+++ Material provided +++

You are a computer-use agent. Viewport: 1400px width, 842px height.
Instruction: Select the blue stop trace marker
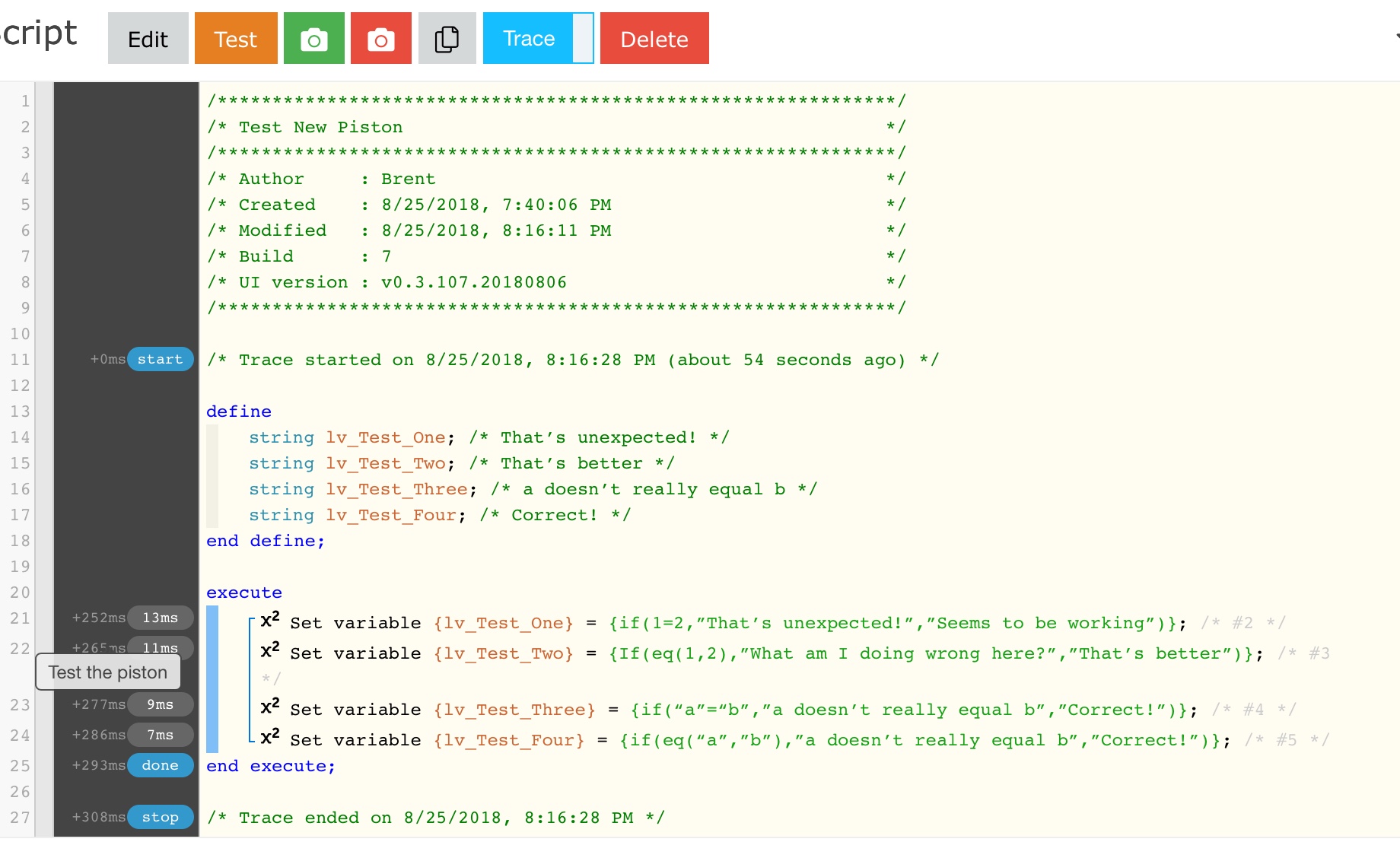click(x=161, y=817)
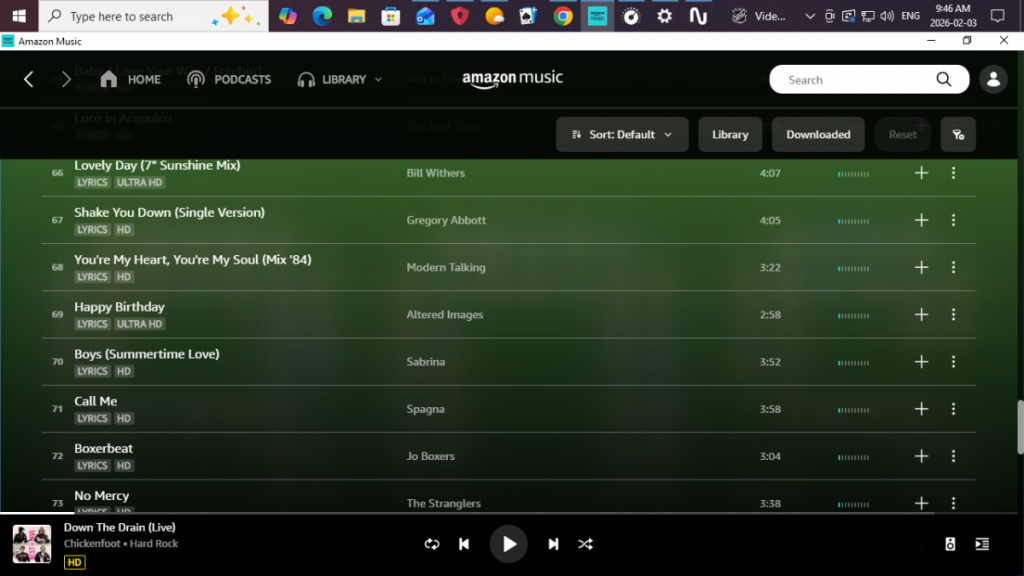Switch to the Podcasts tab
This screenshot has height=576, width=1024.
click(x=229, y=80)
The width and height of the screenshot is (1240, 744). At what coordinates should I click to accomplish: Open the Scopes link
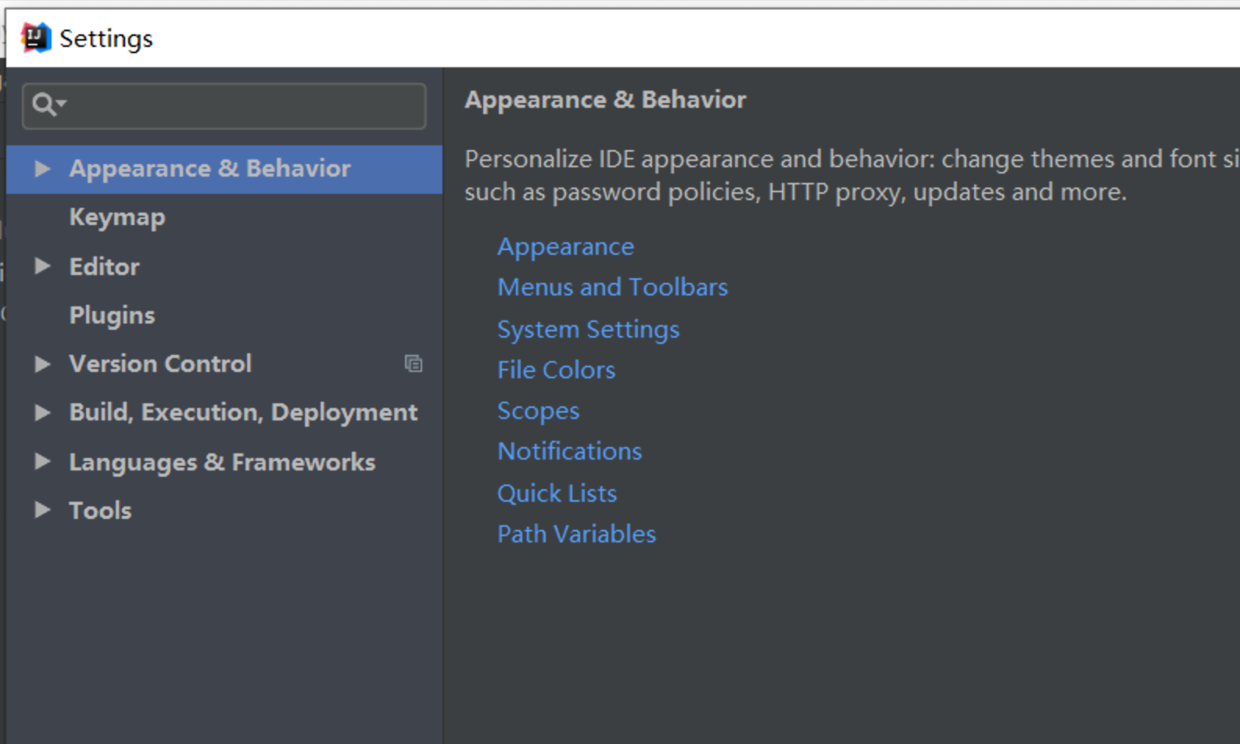(x=538, y=411)
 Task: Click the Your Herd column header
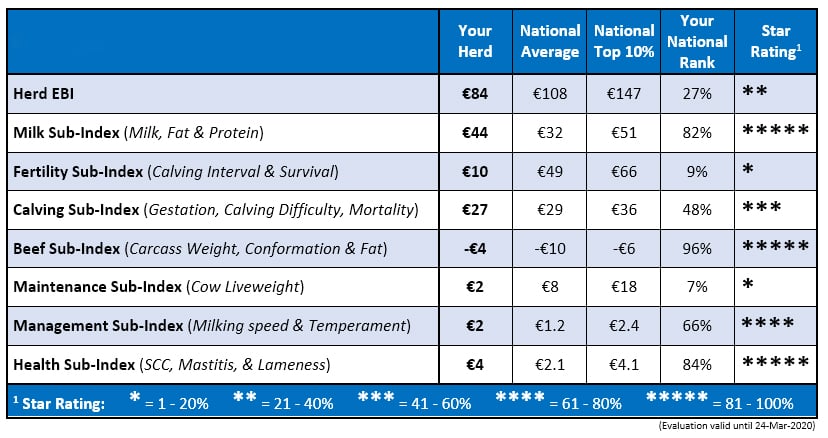point(475,41)
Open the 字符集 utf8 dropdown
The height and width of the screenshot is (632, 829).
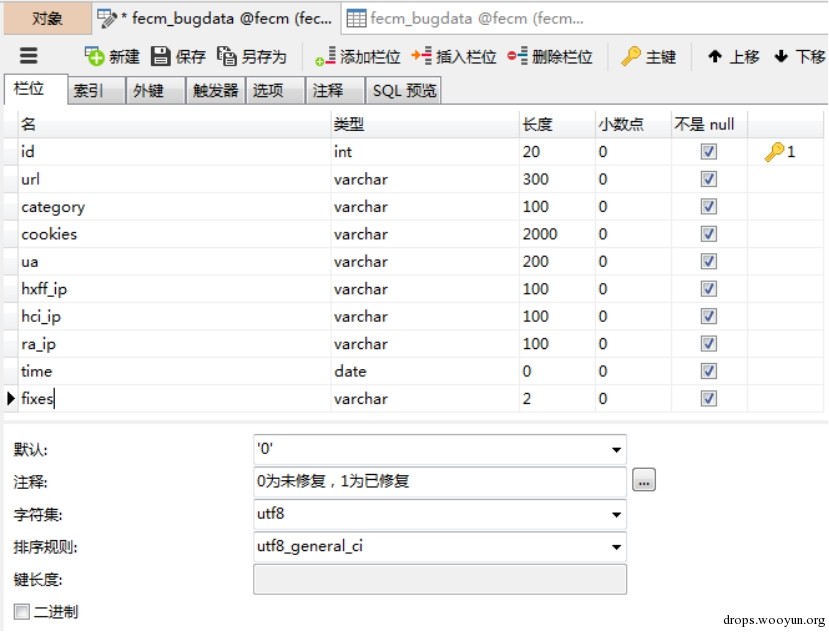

+++

== What you will do ==
Wherever a picture appears, omit it; copy the rest of the data exactly.

== Task result ==
You are a computer-use agent. Viewport: 1400px width, 842px height.
Instruction: Select the blue stop trace marker
click(x=161, y=817)
Switch to the Podcasts tab
This screenshot has height=576, width=1024.
click(x=229, y=80)
The width and height of the screenshot is (1240, 744). At what coordinates should I click to accomplish: Open the Scopes link
(x=538, y=411)
 Task: Click the Your Herd column header
point(475,41)
Open the 字符集 utf8 dropdown
The height and width of the screenshot is (632, 829).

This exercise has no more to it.